The film was directed and co-written by Thanit Jitnukul. In 2004, the film was "presented" by Oliver Stone in a limited release in US cinemas.

==Plot==
The Burmese army is seeking to invade Ayutthaya to block the invasion in Bang Rachan. The forces are at first led by elderly Nai Taen, who is injured in an early battle. They use all their resources to prepare the village for a siege, including melting down all available metal farming implements into a crudely constructed cannon. Lacking horses, the village drunkard, Nai Thongmen, mounts an old water buffalo and rides the draft animal into battle.

==Cast==
- Winai Kraibutr as Nai In
- Bin Bunluerit as Nai Thongmen
- Jaran Ngamdee as Nai Chan Nuad Kheo
- Chumphorn Thepphithak as Nai Taen
- Bongkoj Khongmalai as E Sa
- Teerayut Pratchbamroon as Luang Por Dhammachote
- Phutharit Prombandal as Pan Ruang
- Suntri Maila-or as E Tang On

==Historical accuracy==

The plot follows the Thai version of events. According to Thai tradition, the Burmese northern invasion army led by Gen. Ne Myo Thihapate was held up for five months at Bang Rachan, a small village northwest of Ayutthaya by a group of simple villagers. However, not all the points of this traditional Thai story could be true as the entire northern campaign took just over five months (mid-August 1765 to late January 1766), and the northern army was still stuck in Phitsanulok, in north-central Siam, as late as December 1765. Burmese sources do mention "petty chiefs" stalling the northern army's advance but it was early in the campaign along the Wang River in northern Siam (not near Ayutthaya) during the rainy season (August–October 1765). The Burmese general who was actually stationed near Ayutthaya was not Thihapate but rather Maha Nawrahta, whose southern army was waiting for the northern army to show up to attack the Siamese capital. It appears that the three verified events—petty chiefs resisting Thihapate in the north, Thihapate's campaign period of five months, and Maha Nawrahta staking out by Ayutthaya—have merged to create this popular mythology.

==Production and reception==
Bang Rajan was made on a budget of around 50 million baht, which is about four times the cost of other Thai productions being made at the time.

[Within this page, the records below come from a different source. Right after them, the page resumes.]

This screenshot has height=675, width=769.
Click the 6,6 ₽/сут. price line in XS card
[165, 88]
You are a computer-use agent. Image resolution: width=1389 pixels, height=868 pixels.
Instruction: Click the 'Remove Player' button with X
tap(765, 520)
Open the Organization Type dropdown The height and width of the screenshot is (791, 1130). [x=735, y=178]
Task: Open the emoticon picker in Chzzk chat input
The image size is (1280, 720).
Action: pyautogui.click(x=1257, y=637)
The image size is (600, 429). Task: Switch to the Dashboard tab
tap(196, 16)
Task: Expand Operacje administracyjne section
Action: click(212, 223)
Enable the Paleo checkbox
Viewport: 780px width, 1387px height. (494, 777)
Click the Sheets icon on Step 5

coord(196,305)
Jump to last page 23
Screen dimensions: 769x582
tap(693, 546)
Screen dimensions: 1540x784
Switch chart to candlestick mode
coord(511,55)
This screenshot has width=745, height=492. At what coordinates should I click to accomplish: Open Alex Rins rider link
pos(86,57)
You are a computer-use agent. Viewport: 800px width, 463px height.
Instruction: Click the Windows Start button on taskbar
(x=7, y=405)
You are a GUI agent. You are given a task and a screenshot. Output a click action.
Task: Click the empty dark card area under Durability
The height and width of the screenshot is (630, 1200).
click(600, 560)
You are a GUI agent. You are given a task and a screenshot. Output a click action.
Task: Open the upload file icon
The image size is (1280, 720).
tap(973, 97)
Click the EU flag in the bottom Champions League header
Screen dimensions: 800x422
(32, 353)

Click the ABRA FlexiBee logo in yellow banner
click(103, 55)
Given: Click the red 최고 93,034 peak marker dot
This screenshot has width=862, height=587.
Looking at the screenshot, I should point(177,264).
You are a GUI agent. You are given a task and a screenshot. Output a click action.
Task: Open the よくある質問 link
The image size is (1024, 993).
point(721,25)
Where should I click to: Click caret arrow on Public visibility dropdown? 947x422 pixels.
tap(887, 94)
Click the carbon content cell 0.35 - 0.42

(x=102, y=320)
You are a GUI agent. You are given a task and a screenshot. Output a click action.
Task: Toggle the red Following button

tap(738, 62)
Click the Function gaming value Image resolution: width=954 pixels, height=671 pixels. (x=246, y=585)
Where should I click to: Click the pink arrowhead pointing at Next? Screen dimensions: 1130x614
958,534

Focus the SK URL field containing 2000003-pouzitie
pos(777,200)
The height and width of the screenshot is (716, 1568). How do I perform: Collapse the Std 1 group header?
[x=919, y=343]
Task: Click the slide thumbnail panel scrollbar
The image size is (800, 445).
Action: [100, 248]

It was a box-office hit in Thailand, earning more than 151 million baht.

The film was screened at several film festivals in 2001, including the Seattle International Film Festival, Toronto International Film Festival, the Vancouver International Film Festival, and the Hawaii International Film Festival. At the Asia Pacific Film Festival, it won for best art direction. It was screen at the Fantasia Festival in Montreal in 2003, where it won second prize for Best Asian Film.

The Battle of Bang Rajan was also depicted in a 1966 Thai film, starring Sombat Metanee in a role that won him a best actor honors at the "Golden Doll" Awards. The award was personally handed to Sombat by King Bhumibol Adulyadej.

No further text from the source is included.